**Required work**:
Your job here is to restate every record exactly, pictures excluded.

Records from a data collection
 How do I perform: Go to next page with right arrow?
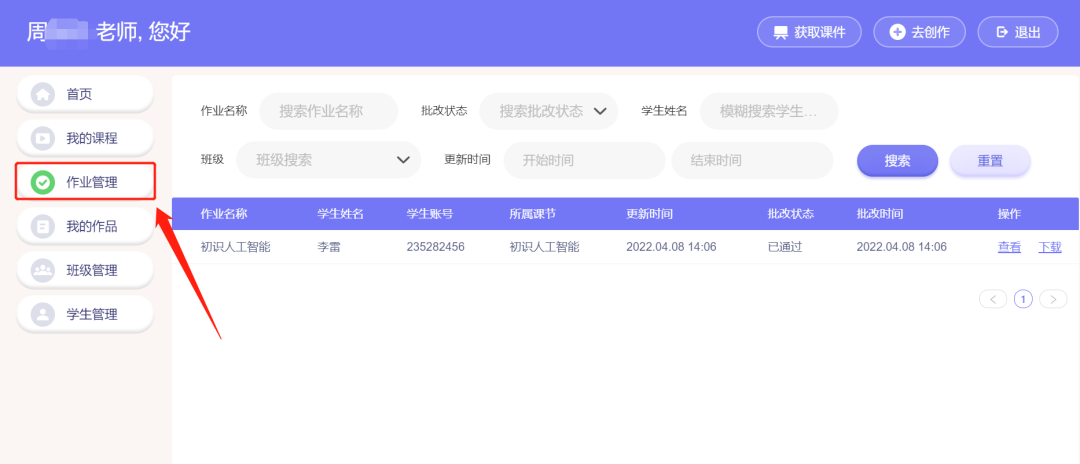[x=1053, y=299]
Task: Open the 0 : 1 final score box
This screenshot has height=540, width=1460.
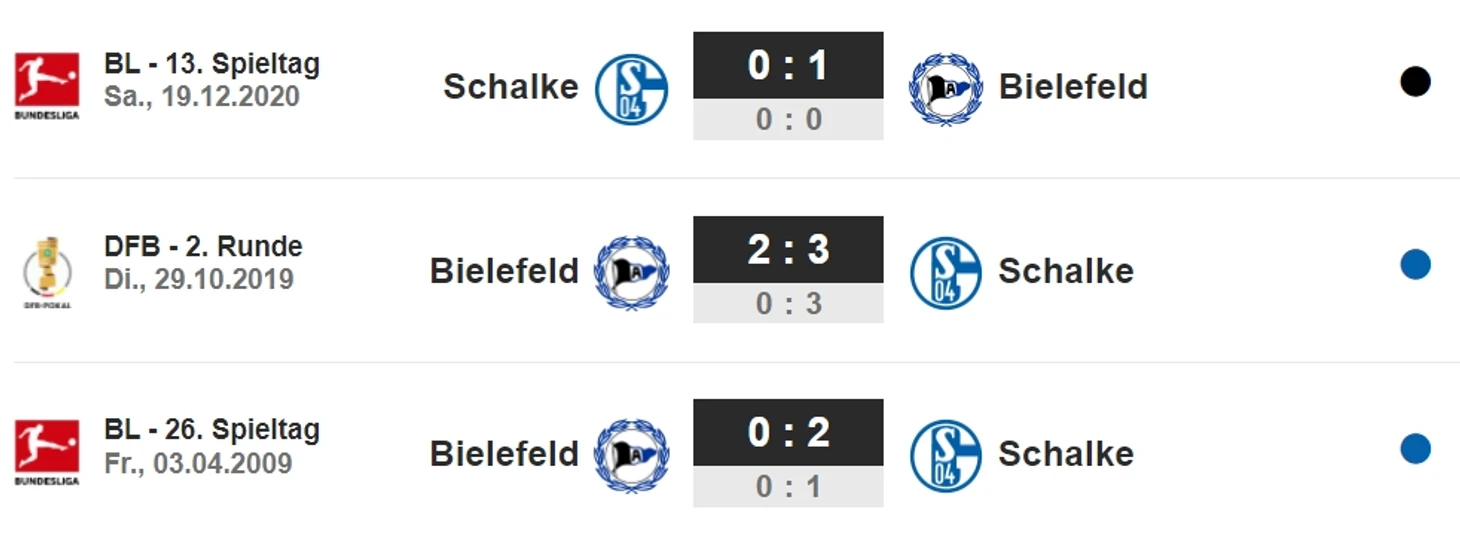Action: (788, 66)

**Result of this task**:
 How do I perform: Go to next page with right arrow?
[x=1053, y=299]
Task: Open the 0 : 1 final score box
This screenshot has height=540, width=1460.
Action: (788, 66)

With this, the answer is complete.